Interest rates With policy rates still high (hovering around 22–24% as of Q3 2025), borrowing remains expensive. Manufacturers finance stock, operations, and expansion on these terms.
Electricity tariffs and load shedding – Energy insecurity, especially for industries like agro-processing and metal fabrication, continues to push up operational costs.
Taxes and compliance burdens – While the President says his government is not a proponent of high taxes, SMEs and local manufacturers still face a disproportionate tax burden, with only foreign corporates seemingly “enjoying” the benefit of tax holidays and customs waivers.
Logistics and infrastructure costs – Poor road conditions, border delays, and inconsistent rail freight services add to the cost of production.

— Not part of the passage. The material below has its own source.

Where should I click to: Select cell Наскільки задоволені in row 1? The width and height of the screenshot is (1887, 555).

Unless these fundamentals are directly addressed, any call for “price reduction” remains aspirational rather than actionable.
2. Fuel Prices Have Come Down – From Where?

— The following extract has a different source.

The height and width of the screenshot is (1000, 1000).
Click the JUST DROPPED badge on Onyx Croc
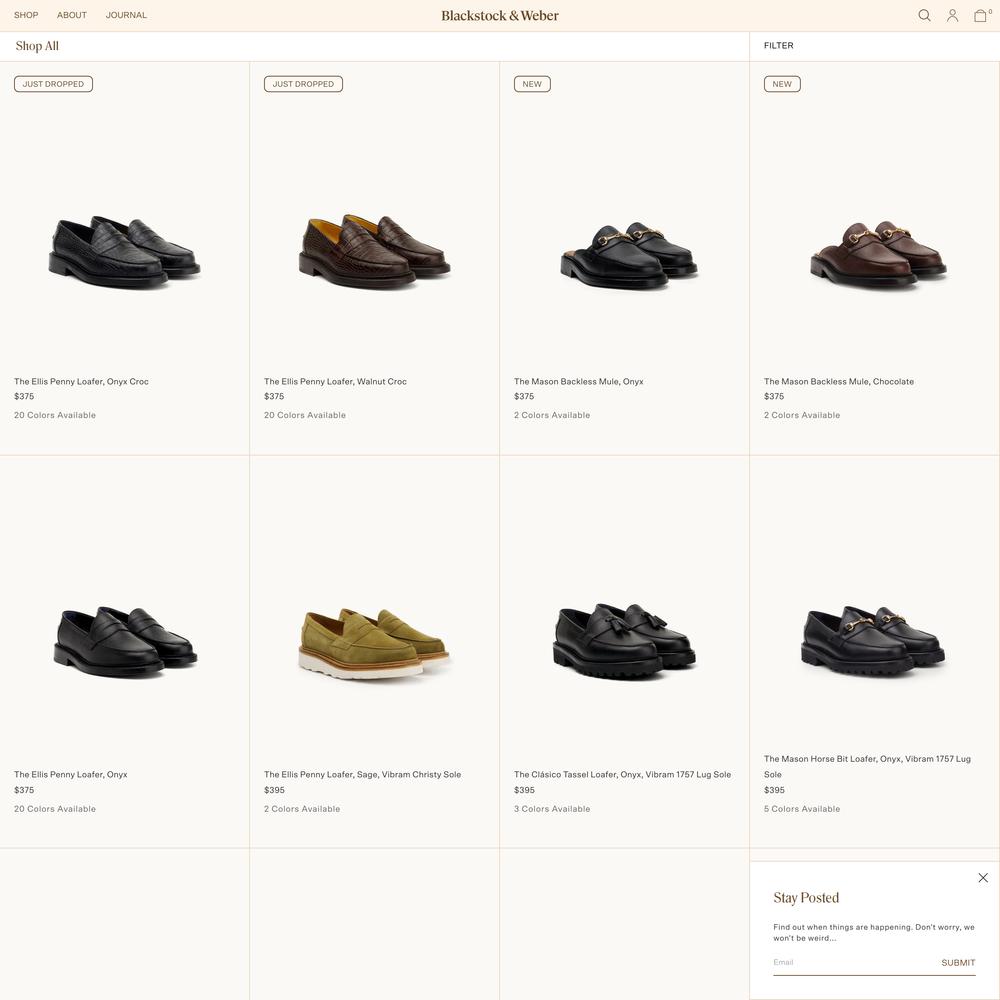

We invite the President to be specific. Fuel prices in Zambia rose dramatically under his watch, reaching record highs in 2023 and early 2024. Any recent reduction is merely a partial correction from those excessive levels.
Consider this: In August 2021, petrol was averaging K17/litre. By mid-2024, it had peaked above K31/litre. Today, it’s around K26–K28/litre, still well above the 2021 baseline.
So, yes, fuel prices have “come down,” but only after going up far more under this government. A call for price reductions must acknowledge this full trajectory, not cherry-pick a recent drop in prices while ignoring the cumulative impact over the last four years.
3. The Taxation Paradox – Who’s Really Bearing the Burden?
The President says “we are not fans of higher taxes.” Yet ordinary Zambians and local entrepreneurs feel a different reality. Who then is carrying the tax load?
Mines, which continue to enjoy generous tax holidays and mineral royalty deductions, contribute far less proportionately than they should, despite booming global prices.
Meanwhile, ZRA pressures local businesses, especially SMEs and family-run enterprises, with audits, penalties, and compliance requirements that large multinationals easily circumvent through legal and accounting manoeuvres.
The Pay-As-You-Earn (PAYE) burden continues to fall on formal sector workers, while informal sector growth remains unsupported and untaxed.
If this administration is truly against high taxes, then why are relief measures skewed toward foreign capital, while local businesses continue to struggle under the weight of statutory obligations, import duties, and erratic policy implementation?
4. Empty Consultations Without Tangible Action
We support dialogue. We support stakeholder engagement. But let us not confuse consultation for transformation. The ZAM visit to State House is symbolic—but what has it yielded for the struggling medium-sized manufacturer in Ndola, the cashew processor in Mongu, or the agro-packager in Chipata?
The Zambian economy needs more than statements. It needs structural reform.
5. A Vision Grounded in Integrity and Practical Economics
The opposition, under our leadership, is not interested in bitterness or blanket criticism. We are not here to oppose for opposition’s sake. We are here to offer the Zambian people real economic alternatives:
A transparent tax regime that rewards local value addition and supports Zambian entrepreneurs—not just foreign investors.
A targeted industrial policy that reduces reliance on imports through strategic local production incentives.
A stable macroeconomic environment with affordable financing for industry, and not just handshakes at State House.
A fiscal policy that prioritizes productivity over punitive taxation.
The Zambian people are tired of soundbites. They deserve substance. We call on this administration to stop shifting blame to manufacturers, traders, or external factors. Leadership means accepting responsibility for the economic direction of the country and implementing policies that genuinely improve people’s lives.
The opposition stands ready with ideas, facts, and a patriotic vision, not just criticism, but a better path forward.